Sunday, November 18, 2012

Critical Shortage of Medicines

“When you can’t treat basic things — cardiac arrest, pain management, seizures — you’re in trouble,” said Dr. Carol Cunningham, the state medical director for the Ohio Department of Public Safety’s emergency services division. “When you only have five tools in your toolbox and three of them are gone, what do you do?”

Because of our "progressive" policies, every day USA heads deeper and deeper into third world milieu.  Now we are short of critical medicines.  When a tiny group makes decisions for everyone, they necessarily get it wrong.

Regardless of the cause, the drug shortage has forced the F.D.A. to make some tough choices, including allowing manufacturers to sell drugs that, if it were not for the crisis, most likely would have been recalled. Last year, for example, the agency allowed the manufacturer American Regent to sell a drug used during chemotherapy that was found to contain glass particles. Doctors and nurses were instructed to filter the drug, sodium thiosulfate, before administering it to patients.

Nice.  How is it a tough choice?  No one in the FDA suffers in the slightest by the "choice."  The only tough choice is for a doctor to decide if glass particles were going to make the cure worse than the disease.   The other tough choice is for the person suffering who should think about escaping USA medicine for some place safe, like Thailand or the Georgian Republic.  But of course guess who the New York Times blames?

Caused largely by an array of manufacturing problems, the shortage has prompted Congressional hearings, a presidential order and pledges by generic drug makers to communicate better with federal regulators.

This is not a manufacturing failure, or market failure, it is another government policy failure.  So let's get a couple dozen people together and solve the problem, right?  It cannot happen.  Expect shortages to continue until we have a free market in medicine.

Coffee is a tough product to produce.  It is a mild drug, like opium. The caffeine in it can be abused, these days killing people who overdose on it. It can't grow in the continental USA, it grows in the jungle. It is susceptible to some destructive diseases.  Harvesting and processing is tough, and challenge logistically. It needs to be handled and roasted right to get that cup you enjoy.  A lot can go wrong, but one things that happens, there is never a shortage and never a quality control issue.  When was the last time you saw a rat at Starbucks? Or got sick from drinking their coffee?

Federal drug officials trace much of the drug shortage crisis to delays at plants that make sterile injectable drugs, which account for about 80 percent of the scarce medicines. Nearly a third of the industry’s manufacturing capacity is not running because of plant closings or shutdowns to fix serious quality issues. Other shortages have been caused by supply disruptions of the raw ingredients used to make the drugs, or by manufacturers exiting the market.

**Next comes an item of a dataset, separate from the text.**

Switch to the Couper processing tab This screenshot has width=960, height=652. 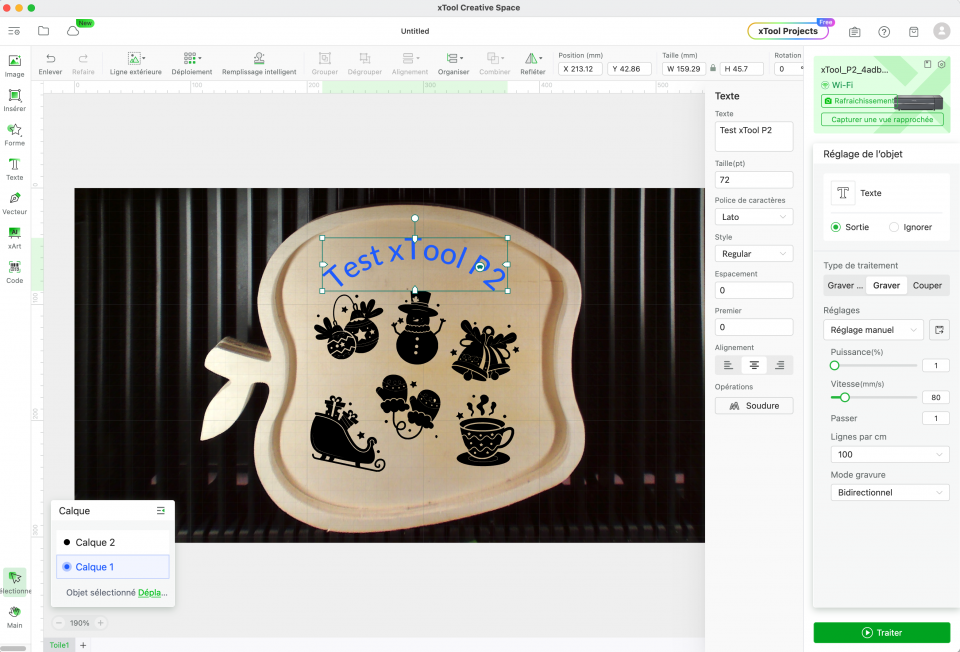coord(927,285)
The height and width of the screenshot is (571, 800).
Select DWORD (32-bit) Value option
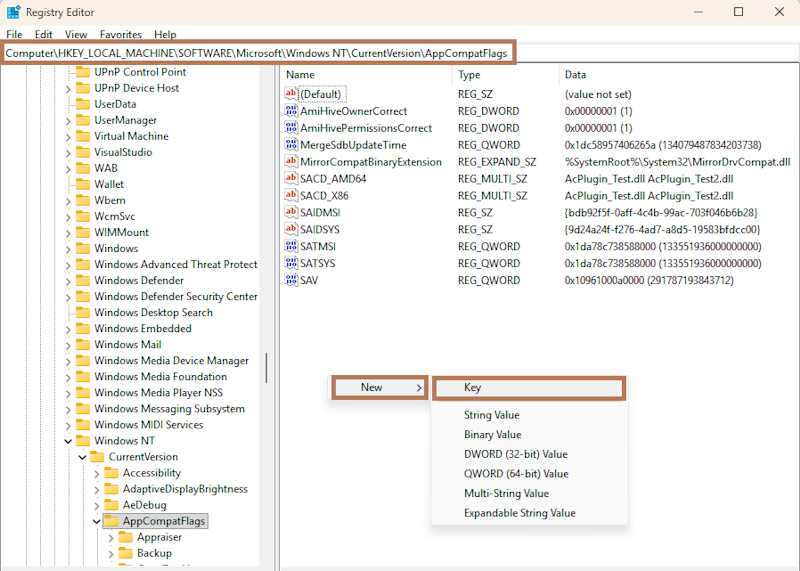[515, 454]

The reason coffee does not have these problems is caffeine is not on the FDA drug list, although it is the #2 drug used in USA, behind Tylenol.  How come, if the FDA is there to assure quality, the places that make these drugs had to be shut down, in spite of the fact that the FDA has been intensely supervising them for a decade?  Like the SEC had been intensely watching Madoff for a decade?

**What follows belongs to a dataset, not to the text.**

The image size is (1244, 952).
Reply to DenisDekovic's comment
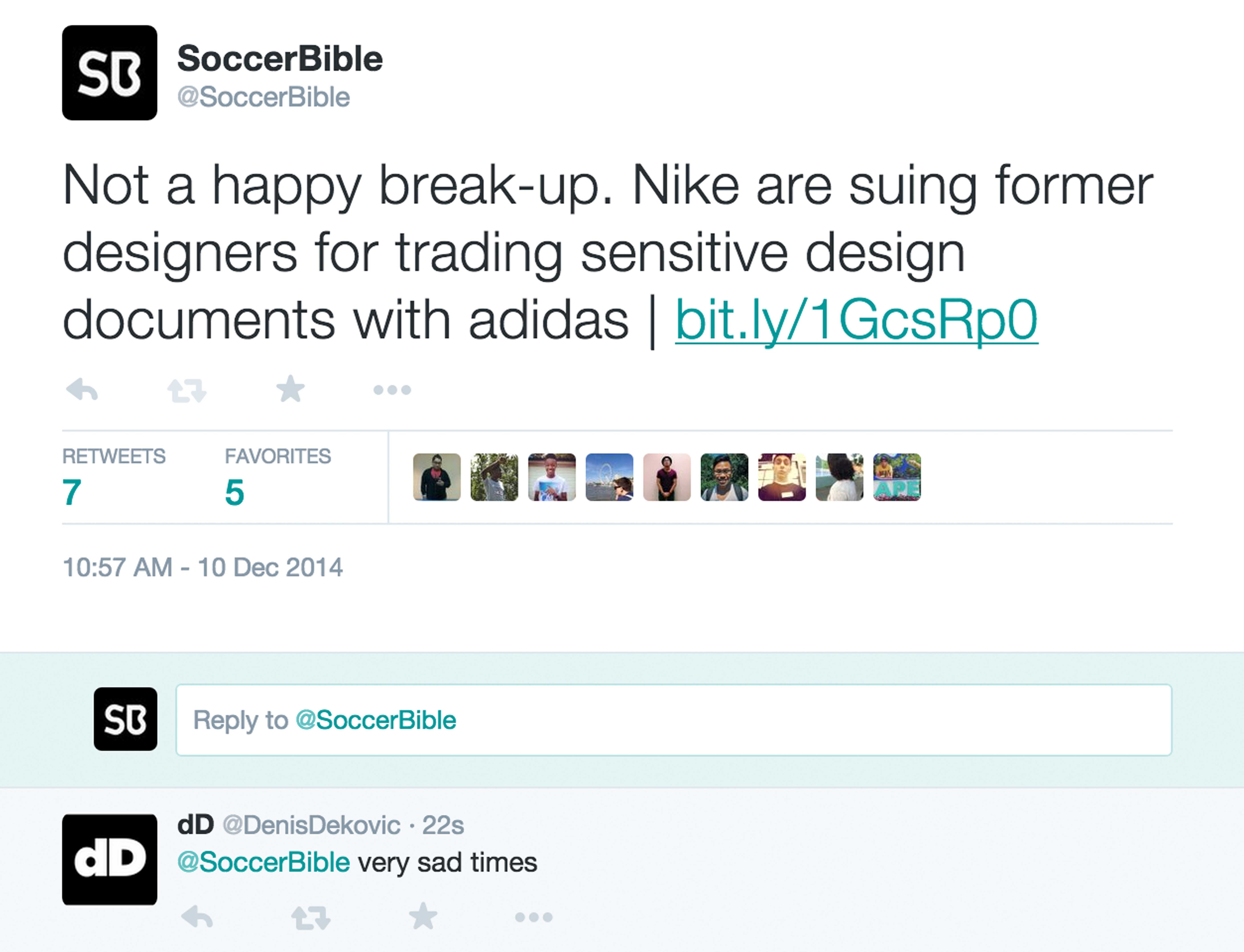[197, 916]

And there is more.  Every wino everywhere knows where there is a mission with a free cup of coffee (although many cities are now criminalizing giving free food to the homeless.)  Many businesses offer free coffee.  It's good for business.   How come when government policy fails, they make things worse?

F.D.A. to make some tough choices, including allowing manufacturers to sell drugs that, if it were not for the crisis, most likely would have been recalled.

How come if things are bad, they try freedom, and that works?

The agency also loosened some restrictions on importing drugs, and sped up approvals by other manufacturers to make certain medicines.

It is madness that people are dying while officials make "hard choices" that affect themselves not in the least.  We are far better off when a drug dealer, like Starbucks, has no FDA oversight.  I'd trust Starbucks over any government policy.